The Company regularly evaluates its revenue arrangements to identify deliverables and to determine whether these deliverables are separable into multiple units of accounting. In accordance with the new guidance, the Company allocates the arrangement consideration among the deliverables based on relative selling prices. The Company has established VSOE for some of its products and services when a substantial majority of selling prices falls within a narrow range when sold separately. For deliverables with no established VSOE, the Company uses best estimate of selling price to determine standalone selling price for such deliverable. The Company does not use TPE to determine standalone selling price since this information is not widely available in the market as the Company’s products contain a significant element of proprietary technology and the solutions offered differ substantially from competitors. The Company has established a process for developing estimated selling prices, which incorporates historical selling prices, the effect of market conditions, gross margin objectives, pricing practices, as well as entity-specific factors. The Company monitors and evaluates estimated selling price on a regular basis to ensure that changes in circumstances are accounted for in a timely manner. The adoption of the new accounting standards did not have a significant impact on the consolidated financial statements.

 

When certain elements in multiple-element arrangements are not delivered or accepted at the end of a reporting period, the relative selling prices of undelivered elements are deferred until these elements are delivered and/or accepted. If deliverables cannot be accounted for as separate units of accounting, the entire arrangement is accounted for as a single unit of accounting and revenue is deferred until all elements are delivered and all revenue recognition requirements are met.

Business Combinations—The Company allocates the purchase price of acquired companies to the tangible and intangible assets acquired and liabilities assumed based upon their estimated fair values at the acquisition date. The purchase price allocation process requires management to make significant estimates and assumptions, especially at the acquisition date with respect to intangible assets and inventory acquired. While best estimates and assumptions as a part of the purchase price allocation process are used to accurately value assets acquired and liabilities assumed at the acquisition date, estimates are inherently uncertain and subject to refinement. As a result, during the measurement period, which may be up to one year from the acquisition date, the Company may record adjustments to the assets acquired and liabilities assumed, with the corresponding offset to goodwill. Upon the conclusion of the measurement period or final determination of the values of assets acquired or liabilities assumed, whichever comes first, any subsequent adjustments are recorded in the consolidated statements of operations.

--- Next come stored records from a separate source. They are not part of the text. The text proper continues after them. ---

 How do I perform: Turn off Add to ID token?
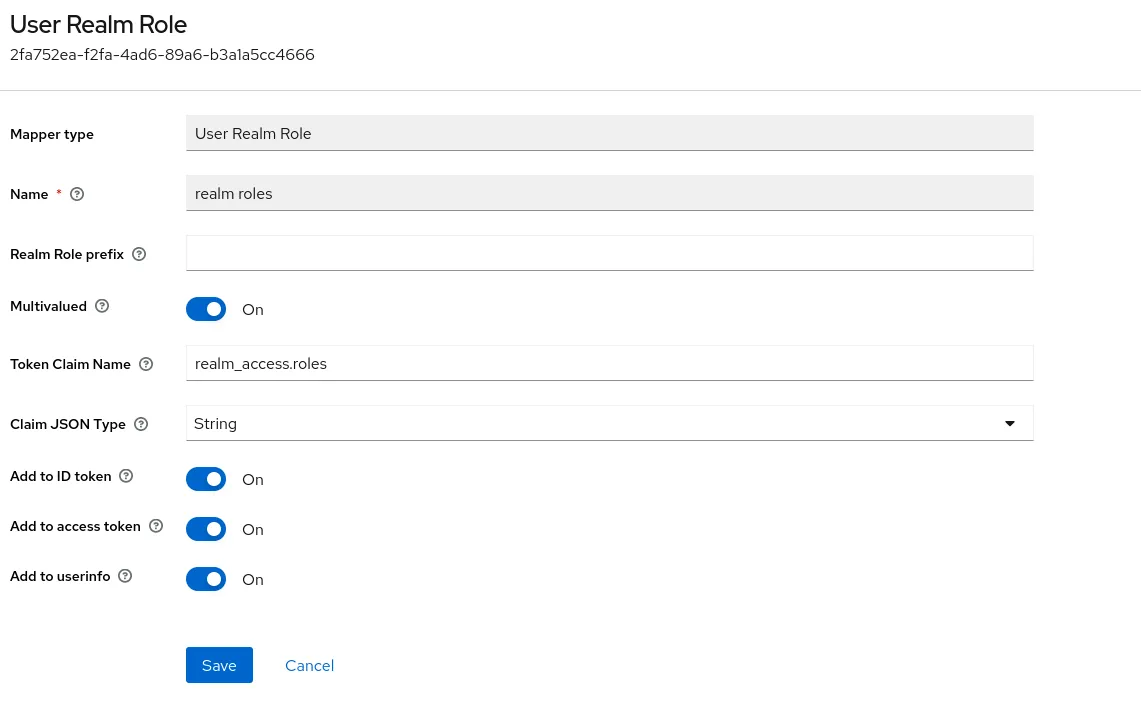pyautogui.click(x=206, y=479)
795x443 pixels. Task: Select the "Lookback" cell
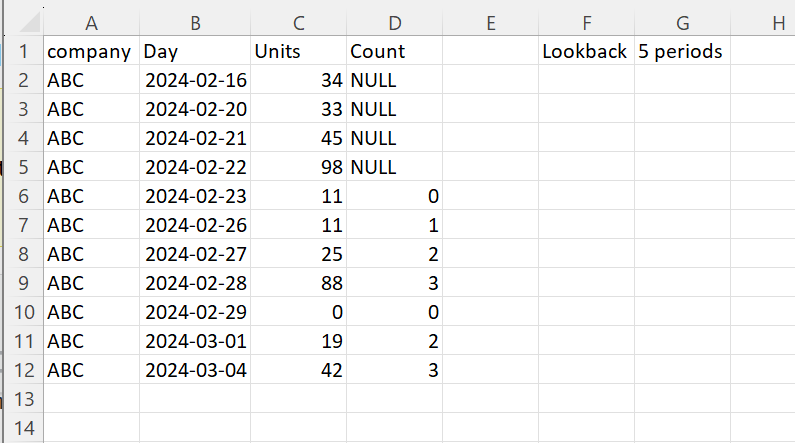585,52
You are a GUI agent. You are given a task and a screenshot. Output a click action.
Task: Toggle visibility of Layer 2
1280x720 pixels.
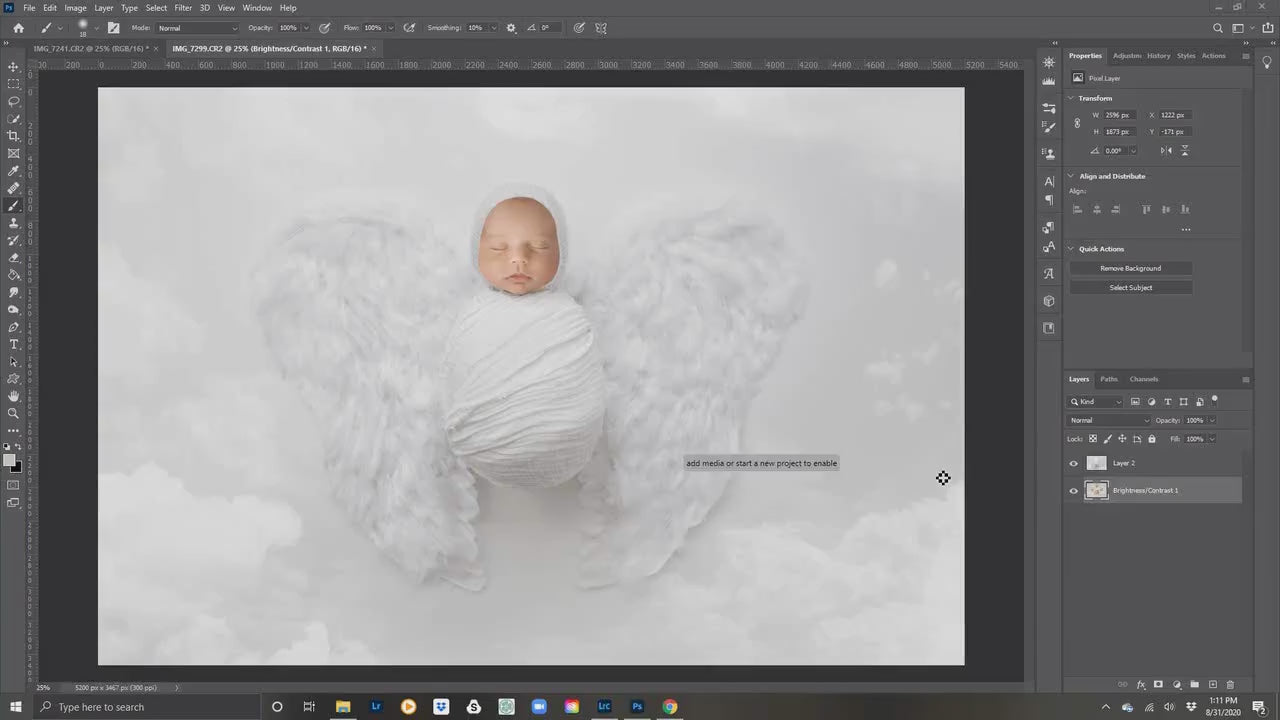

The Company estimates the fair value of inventory acquired by utilizing the net realizable value method which is based on the estimated sales price of the product less appropriate costs to complete and selling costs. Examples of critical estimates in valuing certain intangible assets that were acquired or may be acquired in the future include but are not limited to:

 

   

future expected cash flows from sales of products, services and acquired developed technologies and patents;

 

   

expected costs to develop the in-process research and development into commercially viable products and estimated cash flows from the projects when completed;

 

   

the acquired company’s customer relationships, as well as assumptions about the estimated useful lives of the relationships;

 

   

discount rates.

Unanticipated events and circumstances may occur that may affect the accuracy or validity of assumptions, estimates or actual results associated with business combinations.